Activity: Which lines run from the line with "This screenshot has" through the line with "Open the Việt Nam 84 country code dropdown" in the entries below? Print them exactly, both ends included, and nothing more.

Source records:
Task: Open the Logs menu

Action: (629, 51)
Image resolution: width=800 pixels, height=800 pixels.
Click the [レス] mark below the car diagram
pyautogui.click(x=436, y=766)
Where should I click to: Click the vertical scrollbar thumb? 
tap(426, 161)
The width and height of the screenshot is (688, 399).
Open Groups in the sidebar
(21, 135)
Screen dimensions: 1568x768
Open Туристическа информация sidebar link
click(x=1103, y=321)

--

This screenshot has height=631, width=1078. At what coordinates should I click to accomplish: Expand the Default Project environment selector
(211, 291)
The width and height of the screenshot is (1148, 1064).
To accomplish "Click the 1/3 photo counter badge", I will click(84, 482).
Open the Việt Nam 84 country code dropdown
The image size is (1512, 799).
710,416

Final answer:
This screenshot has height=631, width=1078. At what coordinates should I click to accomplish: Expand the Default Project environment selector
(211, 291)
The width and height of the screenshot is (1148, 1064).
To accomplish "Click the 1/3 photo counter badge", I will click(84, 482).
Open the Việt Nam 84 country code dropdown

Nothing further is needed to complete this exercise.